To do =
1. In the forum thread on stereo versus mono pedals, rewrite the passage from "It sounds nice" to "between those too.", substituting "reverb" for "delay".
2. Extend the forum thread about stereo versus mono pedals, picking up after its final sentence.

Selection =
# Dumb Question - Stereo vs. Mono



## Axe Dragon (Aug 21, 2013)

Hi All,

Can someone tell me why I would want a stereo pedal instead of a mono pedal in live and recording scenarios?

Thanks,

Axe


Sent from my iPhone using Tapatalk


----------



## Ricktoberfest (Jun 22, 2014)

It sounds nice when you go stereo to 2 amps, and I guess in recording too, but that can also be done on the computer. Other than that, I don't know 


Sent from my iPhone using Tapatalk


----------



## sulphur (Jun 2, 2011)

You can get the ping pong affect of a delay between two amps, or the left and right tracks of a recording.
I'm sure you can get the wash of a chorus or phase to go between those too.

The beauty is that you can run those pedals mono too. 8)


----------



## mhammer (Nov 30, 2007)

Not a dumb question at all.
There are different versions of "stereo", some of which are useful, and others of which are not. Heck, I have a Washburn "stereo chorus"(says so on the chassis) that is one input jack and two output jacks...except one of the output jacks is wired directly to the input and the other just carries regular chorus. You can actually use one of those output jacks as an input!

Record list =

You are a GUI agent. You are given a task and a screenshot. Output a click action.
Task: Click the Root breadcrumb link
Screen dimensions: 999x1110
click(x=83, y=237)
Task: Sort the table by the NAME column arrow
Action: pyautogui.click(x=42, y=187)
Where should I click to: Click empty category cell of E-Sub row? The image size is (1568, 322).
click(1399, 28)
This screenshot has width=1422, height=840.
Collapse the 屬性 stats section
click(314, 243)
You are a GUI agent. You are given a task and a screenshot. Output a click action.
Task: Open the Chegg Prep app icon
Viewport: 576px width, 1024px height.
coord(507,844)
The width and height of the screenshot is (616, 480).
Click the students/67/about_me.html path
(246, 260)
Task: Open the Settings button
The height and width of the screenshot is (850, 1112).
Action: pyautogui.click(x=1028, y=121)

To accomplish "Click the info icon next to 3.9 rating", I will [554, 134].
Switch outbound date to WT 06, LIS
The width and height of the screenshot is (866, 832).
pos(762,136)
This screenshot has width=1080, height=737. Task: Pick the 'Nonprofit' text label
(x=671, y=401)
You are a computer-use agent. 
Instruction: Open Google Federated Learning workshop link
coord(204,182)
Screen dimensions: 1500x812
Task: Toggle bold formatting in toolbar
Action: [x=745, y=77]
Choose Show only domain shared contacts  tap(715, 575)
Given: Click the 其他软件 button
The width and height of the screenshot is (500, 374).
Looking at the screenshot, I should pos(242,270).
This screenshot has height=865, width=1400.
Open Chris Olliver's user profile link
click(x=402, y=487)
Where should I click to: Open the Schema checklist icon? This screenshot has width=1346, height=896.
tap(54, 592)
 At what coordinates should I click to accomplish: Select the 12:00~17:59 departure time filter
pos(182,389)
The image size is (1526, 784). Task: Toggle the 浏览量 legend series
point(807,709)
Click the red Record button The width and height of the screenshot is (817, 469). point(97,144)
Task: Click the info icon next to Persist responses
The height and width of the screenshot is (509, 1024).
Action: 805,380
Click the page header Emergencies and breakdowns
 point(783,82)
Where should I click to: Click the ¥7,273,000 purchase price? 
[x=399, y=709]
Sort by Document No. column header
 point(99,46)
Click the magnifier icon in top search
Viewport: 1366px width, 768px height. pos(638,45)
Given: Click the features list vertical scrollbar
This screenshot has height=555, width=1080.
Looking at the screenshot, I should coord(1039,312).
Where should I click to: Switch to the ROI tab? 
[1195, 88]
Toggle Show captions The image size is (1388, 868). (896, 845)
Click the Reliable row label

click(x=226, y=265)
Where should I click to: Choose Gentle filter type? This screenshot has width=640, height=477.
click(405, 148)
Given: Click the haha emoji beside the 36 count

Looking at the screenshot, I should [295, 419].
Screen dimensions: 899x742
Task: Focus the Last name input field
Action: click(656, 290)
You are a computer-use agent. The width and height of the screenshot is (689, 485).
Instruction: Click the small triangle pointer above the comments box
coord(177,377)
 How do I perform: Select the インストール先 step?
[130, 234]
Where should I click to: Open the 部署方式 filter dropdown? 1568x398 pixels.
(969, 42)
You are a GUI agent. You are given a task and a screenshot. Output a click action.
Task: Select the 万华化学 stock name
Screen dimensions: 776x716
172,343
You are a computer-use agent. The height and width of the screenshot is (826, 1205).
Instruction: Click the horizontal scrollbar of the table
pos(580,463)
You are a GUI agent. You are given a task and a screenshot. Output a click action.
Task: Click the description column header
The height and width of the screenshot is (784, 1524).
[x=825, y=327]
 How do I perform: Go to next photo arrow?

Final answers =
1.
It sounds nice when you go stereo to 2 amps, and I guess in recording too, but that can also be done on the computer. Other than that, I don't know 


Sent from my iPhone using Tapatalk


----------



## sulphur (Jun 2, 2011)

You can get the ping pong affect of a reverb between two amps, or the left and right tracks of a recording.
I'm sure you can get the wash of a chorus or phase to go between those too.

2.
Another common version of stereo involves two complementary outputs on modulation pedals; typically chorus or phaser. Here, a modulated signal is addedto clean for one output and subtracted from it in the other. The two sound different. The prblem is that when they are combined, they cancel each other out/ As such, they are impractical for live use.

More practical are stereo pedals where the signal is split in a manner that produces two different kinds of outputs, which can then be processed differently. So, a delay pedal that allows for a separate wet and dry output permits separate treatment of them. If your delay lacks the tone you want, simply feed the wet output toa separate amp channel with its own EQ. The pedal may be stereo but that doesn't mean it requires a stereo listening context.

In still other cases, the stereo can be very powerful. My Tonecore Liqui-Flange sweeps the flanging effect across the stereo field in a powerful way. I like to say it's "instant Eddie Kramer"; like Electric Ladyland. The Roland Jazz Chorus amps were cherished because the chorus effect was paricularly powerful when wet and dry were split between separate power amps and speakers.

But the broader overarching question is what is useful on a stage and what is useful in a studio. Many creative and effective uses of stereo pedals in a studio context simply wash out in a gigging context. That doesn't make them useless. It just means one has to be selective. And sometimes, even if nobody else on the stage or in the audience gets to hear the stereo aspect, but you DO, and it inspires you or mkes the gig more enjyable for you, that's not nothing.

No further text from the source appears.